The Gypsy King – Review

Maureen Fergus hypnotized me with The Gypsy King. Honestly.

I hadn’t expected to like it as much as I did, but by the end of chapter one I was hooked. Forget about the endless school readings, essays and assignments I had to do – I needed to know what happened to Persephone and that handsome fella Azriel.

A runaway slave with a shadowy past, sixteen year-old Persephone has spent four long years toiling beneath the leering gaze of her despised owner and dreaming of a life where she is free to shape her own destiny. then one night, a chance encounter with a handsome chicken thief named Azriel changes her life forever.

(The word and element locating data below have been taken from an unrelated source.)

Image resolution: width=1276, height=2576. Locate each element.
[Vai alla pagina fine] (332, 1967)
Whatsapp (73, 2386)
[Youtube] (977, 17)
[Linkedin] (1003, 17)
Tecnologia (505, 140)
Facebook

Sold to him for a small bag of gold coins and a pretty piece of stolen jewellery, Persephone soon discovers what she already suspected: namely, that Azriel is not what he seems. And when she discovers what he really is – and who he believes her to be – she is determined to escape him and his impossibly broad shoulders.

But things are no longer as simple as they once were.

Torn between her longing for freedom and her undeniable feelings for the handsome thief with the fast hands and the slow sole, Persephone faces the hardest choice she will ever have to make.

And no one – least of all her – could have imagined the shocking truth her decision will reveal.

When I read this in the Chapters bookstore, I actually laughed out loud at the chicken thief mention. It was just so hilariously and awesomely random, that I had to. The entire book experience was like that: I fell into loving this story, and there was nothing I could do to stop it. Maureen Fergus was a wonderful delight and the way she wrote, she pulled emotions out of me so that at times I had to physically stop to shudder or scream or swoon.

The characters and their motivations were so real and that one thing that really made me love the story. Mordecai especially made me feel all kinds of things (and trust me, when you meet him, you’ll know what I mean) and I actually sympathized with him, even though I shrank away from him at the same time. And Azriel, oh Azriel. I can’t…the words escape me right now.

The book ends on a cliffhanger, since it’s the first in the series. The end wasn’t too terribly shocking, but it leaves enough that you need to read the second book and see how the adventure and plot twists and changes.

This book is set in a dystopian society, seemingly in the past rather than the future. The world-building isn’t an elaborate conjuring, but it is a distinctively different book.

It is a new love of mine, and I lovingly caress it every time I pass my bookshelf. Go out and buy it now!! You’ll lose a couple of hours of your life, but in exchange for Azriel? It’s a steal.